File: plot_rwmh_python_distribution.py

package info (click to toggle)
openturns 1.24-4
links: PTS, VCS
area: main
in suites: forky, sid, trixie
size: 66,204 kB
sloc: cpp: 256,662; python: 63,381; ansic: 4,414; javascript: 406; sh: 180; xml: 164; yacc: 123; makefile: 98; lex: 55
file content (250 lines) | stat: -rw-r--r-- 8,617 bytes
"""
Posterior sampling using a PythonDistribution
=============================================
"""

# %%
# In this example we are going to show how to do Bayesian inference using the :class:`~openturns.RandomWalkMetropolisHastings` algorithm
# in a statistical model defined through a :class:`~openturns.PythonDistribution`.
#
# This method is illustrated on a simple lifetime study test-case, which involves censored data, as described hereafter.
#
# In the following, we assume that the lifetime :math:`T_i` of an industrial component follows the Weibull distribution :math:`\mathcal W(\alpha, \beta)`,
# with CDF given by :math:`F(t|\alpha,\beta)= 1 - e^{-\left( \frac{t}{\beta} \right)^\alpha}`.
#
# Our goal is to estimate the model parameters :math:`\alpha, \beta` based on
# a dataset of recorded failures :math:`(t_1, \ldots, t_n),` some of which
# correspond to actual failures, and the remaining are right-censored.
# Let :math:`(f_1, \ldots, f_n) \in \{0,1\}^n` represent the nature of each
# datum, :math:`f_i=1` if :math:`t_i` corresponds to an actual failure,
# :math:`f_i=0` if it is right-censored.
#
# Note that the likelihood of each recorded failure is given by the Weibull density:
#
# .. math::
#   \mathcal L(t_i | f_i=1, \alpha, \beta) = \frac{\alpha}{\beta}\left( \frac{t_i}{\beta} \right)^{\alpha-1} e^{-\left( \frac{t_i}{\beta} \right)^\alpha}.
#
# On the other hand, the likelihood of each right-censored observation is given by:
#
# .. math::
#   \mathcal L(t_i | f_i=0, \alpha, \beta) = e^{-\left( \frac{t_i}{\beta} \right)^\alpha}.
#
# Furthermore, assume that the prior information available on :math:`\alpha, \beta` is represented by independent prior laws,
# whose respective densities are denoted by :math:`\pi(\alpha)` and :math:`\pi(\beta).`
#
# The posterior distribution of :math:`(\alpha, \beta)` represents the update of the prior information on :math:`(\alpha, \beta)` given the dataset.
# Its PDF is known up to a multiplicative constant:
#
#
# .. math::
#   \pi(\alpha, \beta | (t_1, f_1), \ldots, (t_n, f_n) ) \propto \pi(\alpha)\pi(\beta) \left(\frac{\alpha}{\beta}\right)^{\sum_i f_i}
#   \left(\prod_{f_i = 1} \frac{t_i}{\beta}\right)^{\alpha-1} \exp\left[-\sum_{i=1}^n\left(\frac{t_i}{\beta}\right)^\alpha\right].
#
# The :class:`~openturns.RandomWalkMetropolisHastings` class can be used to sample from the posterior distribution.
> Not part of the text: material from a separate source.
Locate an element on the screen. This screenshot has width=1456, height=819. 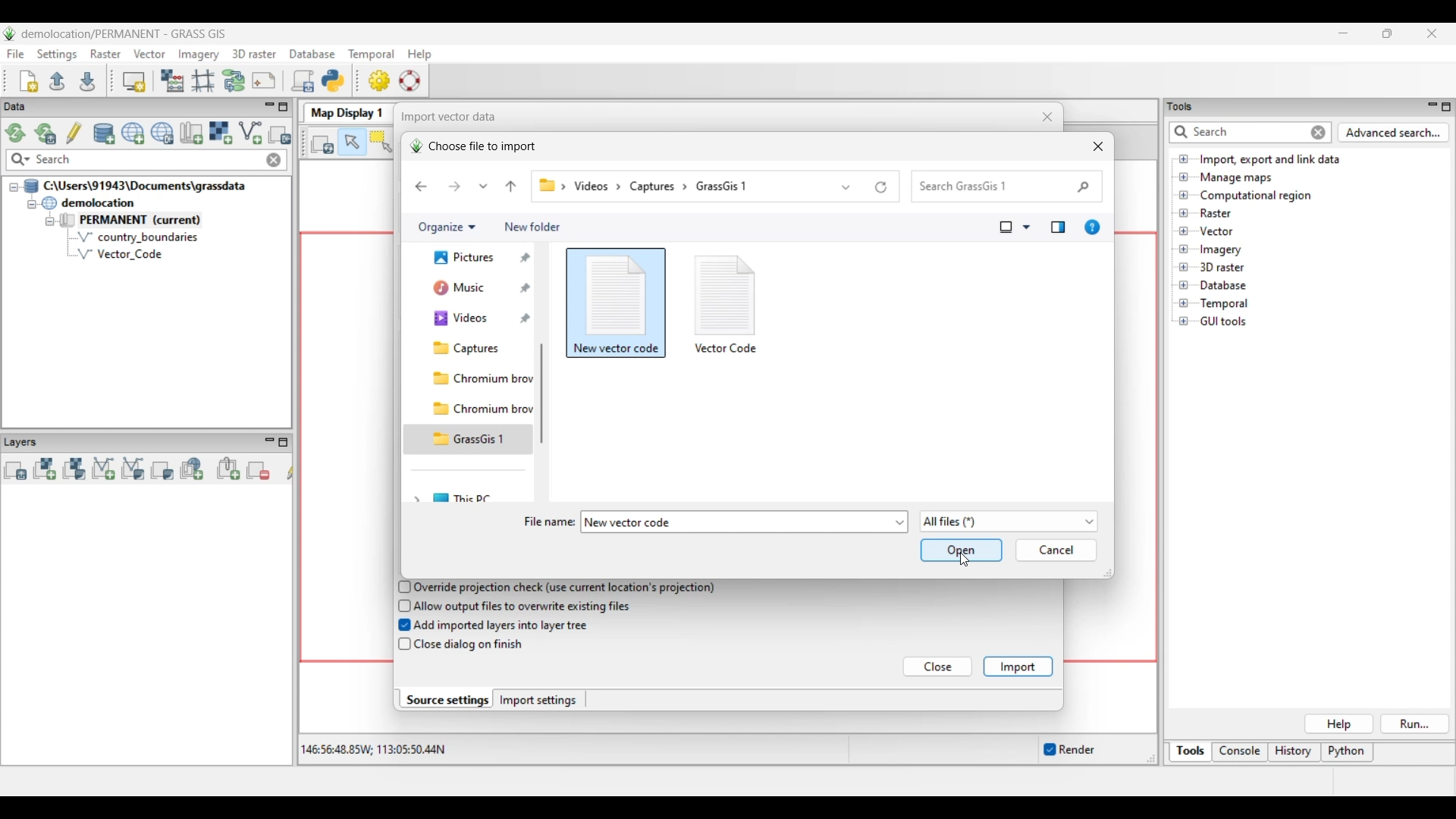
Click to open files under 3D Raster is located at coordinates (1183, 267).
It relies on the following objects:
#
# - The prior probability density :math:`\pi(\vect{\theta})` reflects beliefs about the possible values
#   of :math:`\vect{\theta} = (\alpha, \beta)` before the experimental data are considered.
# - Initial values :math:`\vect{\theta}_0` of the parameters.
# - An proposal distribution used to update parameters.
#
# Additionally we want to define the likelihood term defined by these objects:
#
# - The conditional density :math:`p(t_{1:n}|f_{1:n}, \alpha, \beta)` will be defined as a :class:`~openturns.PythonDistribution`.
# - The sample of observations acting as the parameters of the conditional density
#
#
#
# Set up the PythonDistribution
# -----------------------------
# The censured Weibull likelihood is outside the usual catalog of probability distributions,
# hence we need to define it using the :class:`~openturns.PythonDistribution` class.


# %%
import numpy as np
import openturns as ot
from openturns.viewer import View

ot.Log.Show(ot.Log.NONE)
ot.RandomGenerator.SetSeed(123)

# %%
# The following methods must be defined:
#
# - `getRange`: required for conversion to the :class:`~openturns.Distribution` format
# - `computeLogPDF`: used by :class:`~openturns.RandomWalkMetropolisHastings` to evaluate the posterior density
# - `setParameter` used by :class:`~openturns.RandomWalkMetropolisHastings` to test new parameter values
#
# .. note::
#    We formally define a bivariate distribution on the :math:`(t_i, f_i)` couple, even though :math:`f_i` has no distribution (it is simply a covariate).
#    This is not an issue, since the sole purpose of this :class:`~openturns.PythonDistribution` object is to pass
#    the likelihood calculation over to :class:`~openturns.RandomWalkMetropolisHastings`.

# %%


class CensoredWeibull(ot.PythonDistribution):
    """
    Right-censored Weibull log-PDF calculation
    Each data point x is assumed 2D, with:
        x[0]: observed functioning time
        x[1]: nature of x[0]:
            if x[1]=0: x[0] is a censoring time
            if x[1]=1: x[0] is a time-to failure
    """

    def __init__(self, beta=5000.0, alpha=2.0):
        super(CensoredWeibull, self).__init__(2)
        self.beta = beta
        self.alpha = alpha

    def getRange(self):
        return ot.Interval([0, 0], [1, 1], [True] * 2, [False, True])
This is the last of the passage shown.